Text under study:

- - - -

After Bryce Harper saw “splotches” in his eyes during Sunday’s game, the outfielder was examined and diagnosed with dehydration, the Phillies said. He was given an intravenous solution, and his vision returned to normal.
Wait — the team couldn’t have made sure its $330 million man had enough water?
Not so fast, sports fans.
The key detail, several physicians said: Even after Harper’s vision returned to normal, the slugger had a headache and was bothered by the bright lights of TV cameras during a post-game interview.
“The photosensitivity is absolutely a classic sign” of an ocular migraine, said ophthalmologist Richard Eisenberg, who practices in Worcester, Mass.
Eisenberg was one of three physicians who emailed The Inquirer to propose the migraine theory after reading an article in which the Phillies blamed Harper’s eyesight woes on dehydration.
Team officials did not immediately respond to a request for comment. Harper, who left Sunday’s game after the fifth inning, was in the lineup Tuesday night against the Boston Red Sox.
Wills Eye Hospital corneal surgeon Beeran Meghpara, who was quoted in the original article about how dehydration can lead to vision problems, agreed that an ocular migraine also was a possibility. But he cautioned that he, like the three other physicians, had not examined the baseball player.
Eisenberg, a Levittown native who attended the University of Pennsylvania as an undergraduate and then went to the Medical College of Pennsylvania, knows ocular migraines as a physician and as a patient. He said he once experienced the phenomenon while playing golf, apparently triggered by the glare off the metal shaft of a golf club.
“There were many parts of my vision that were just darkened,” he said. “I couldn’t see the ball on the tee for about 15 minutes.”
The term ocular migraine is sometimes informally used for classic migraines that are accompanied by a visual “aura,” but Eisenberg said ocular migraines actually are a different phenomenon.
Their cause is not entirely clear, but is thought to be related to a type of transient electrical activity in the brain, he said.
“If I were to do a visual exam during one of these episodes, the eyes would look totally fine," Eisenberg said.
To the uninitiated, the symptoms can be alarming. Patients may perceive zigzag lines on one side of their field of vision and may even experience temporary numbness, Eisenberg said.
“People may think they’ve having a stroke,” he said. “It’s really a scary kind of thing.”
While Harper’s vision improved after IV hydration, his recovery may have been coincidental. There is little physicians can do to treat an ocular migraine, said Eisenberg, who continues his boyhood support for the Phillies from his home in Massachusetts.

- - - -

The task: Retype the part of the article on Bryce Harper's vision trouble starting at "Their cause is" and ending at "numbness, Eisenberg said.", copying it word for word.

Collected data entries:
- - - -

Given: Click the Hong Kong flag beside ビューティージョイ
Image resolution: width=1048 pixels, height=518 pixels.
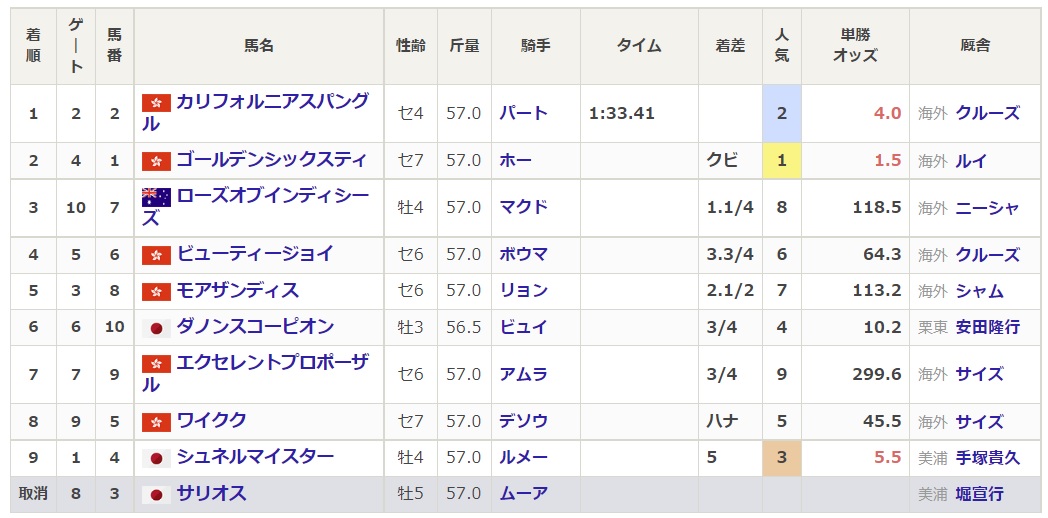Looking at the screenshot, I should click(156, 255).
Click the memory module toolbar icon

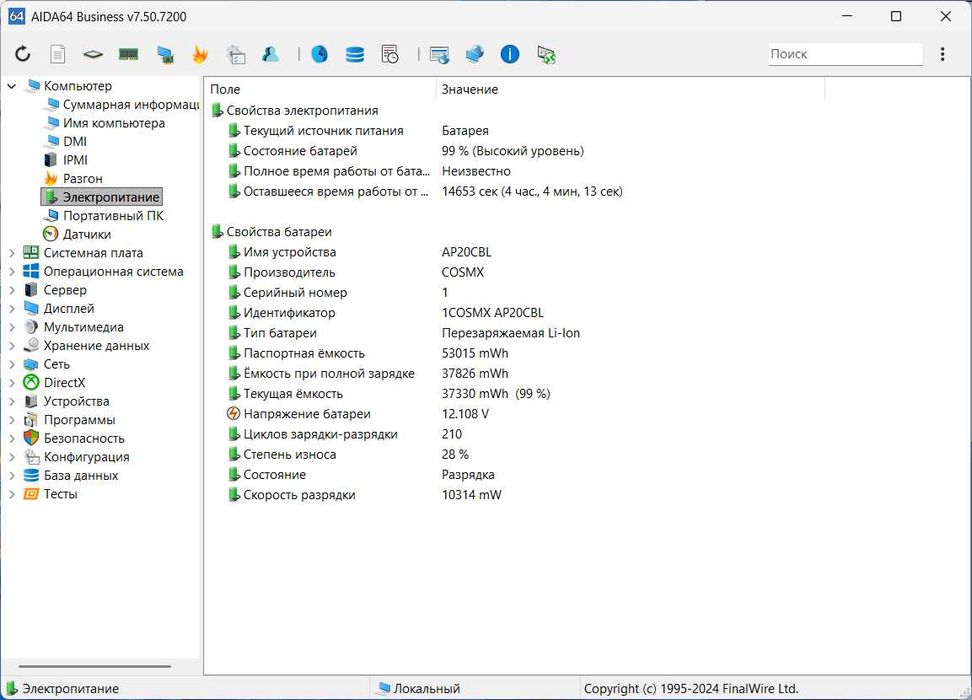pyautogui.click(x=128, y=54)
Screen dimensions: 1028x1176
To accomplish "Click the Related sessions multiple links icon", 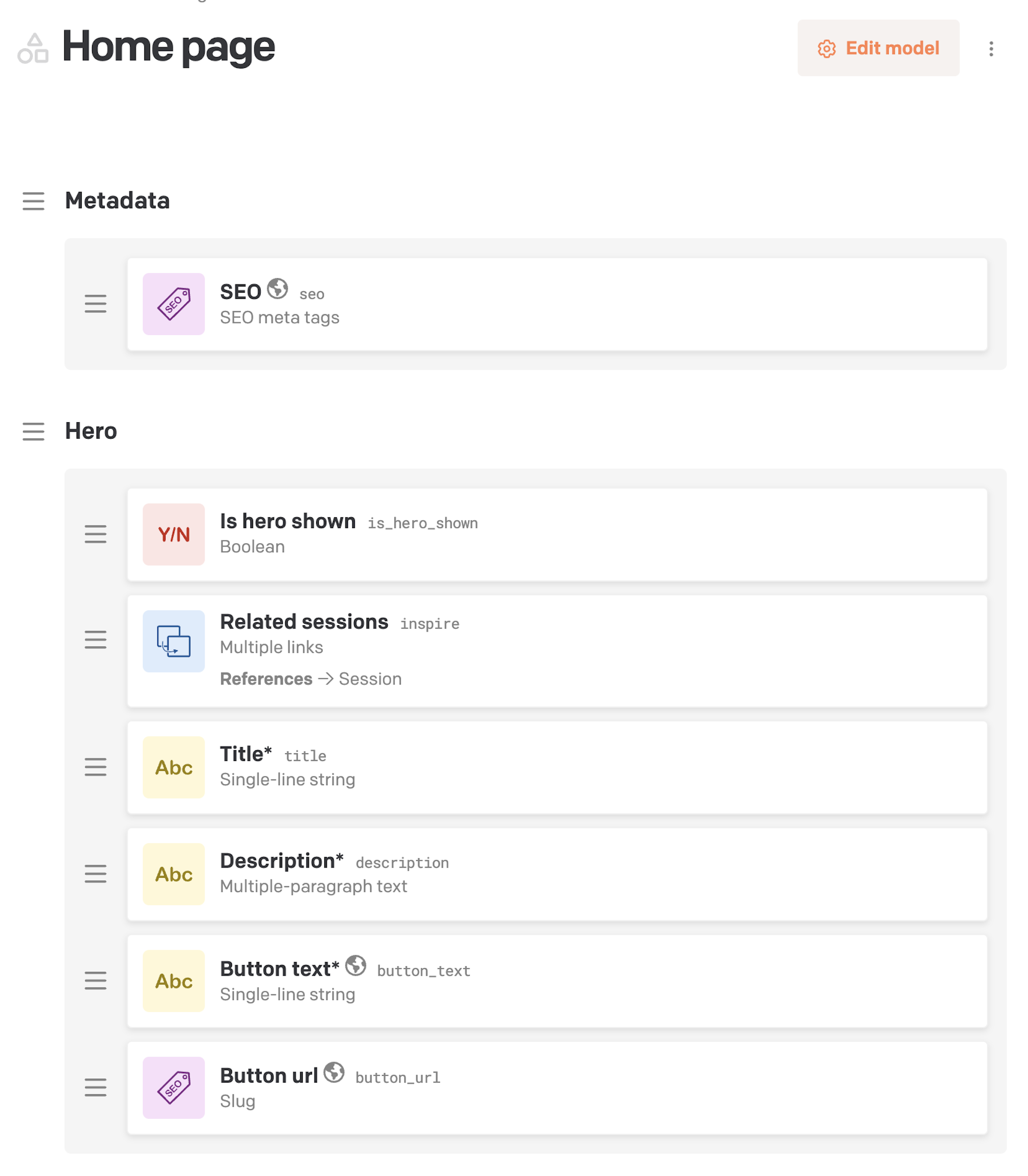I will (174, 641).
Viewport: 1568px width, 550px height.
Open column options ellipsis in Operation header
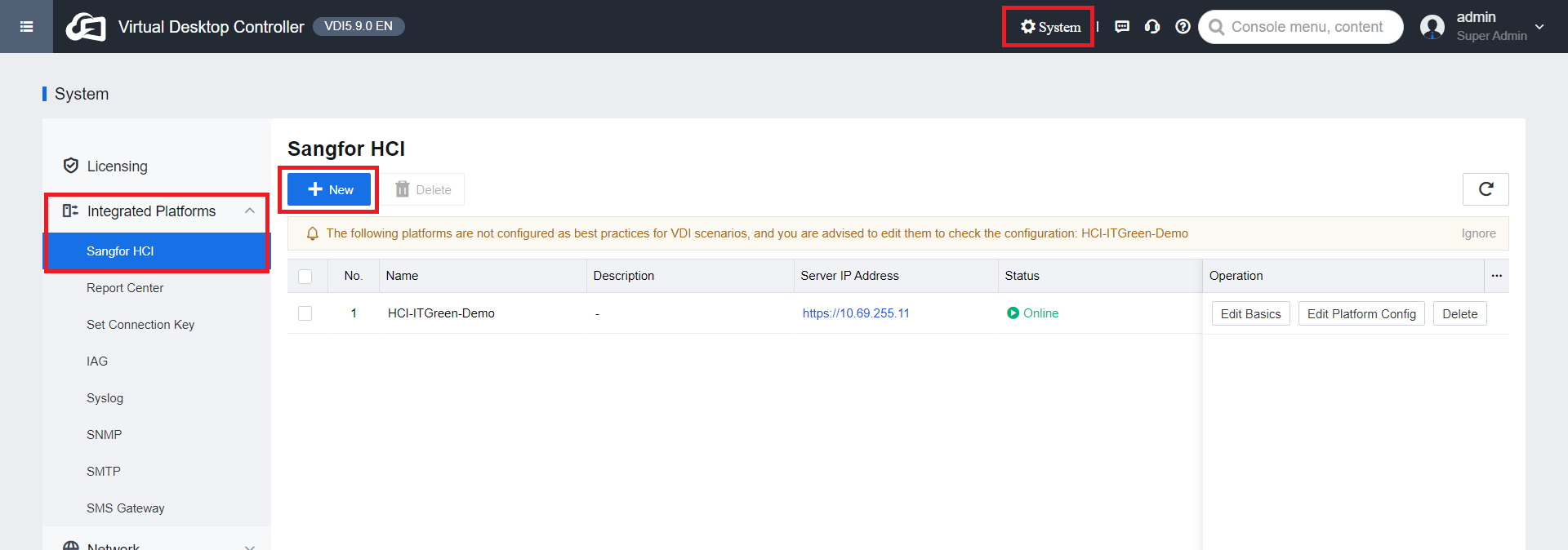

- - - -

Solution below:
Their cause is not entirely clear, but is thought to be related to a type of transient electrical activity in the brain, he said.
“If I were to do a visual exam during one of these episodes, the eyes would look totally fine," Eisenberg said.
To the uninitiated, the symptoms can be alarming. Patients may perceive zigzag lines on one side of their field of vision and may even experience temporary numbness, Eisenberg said.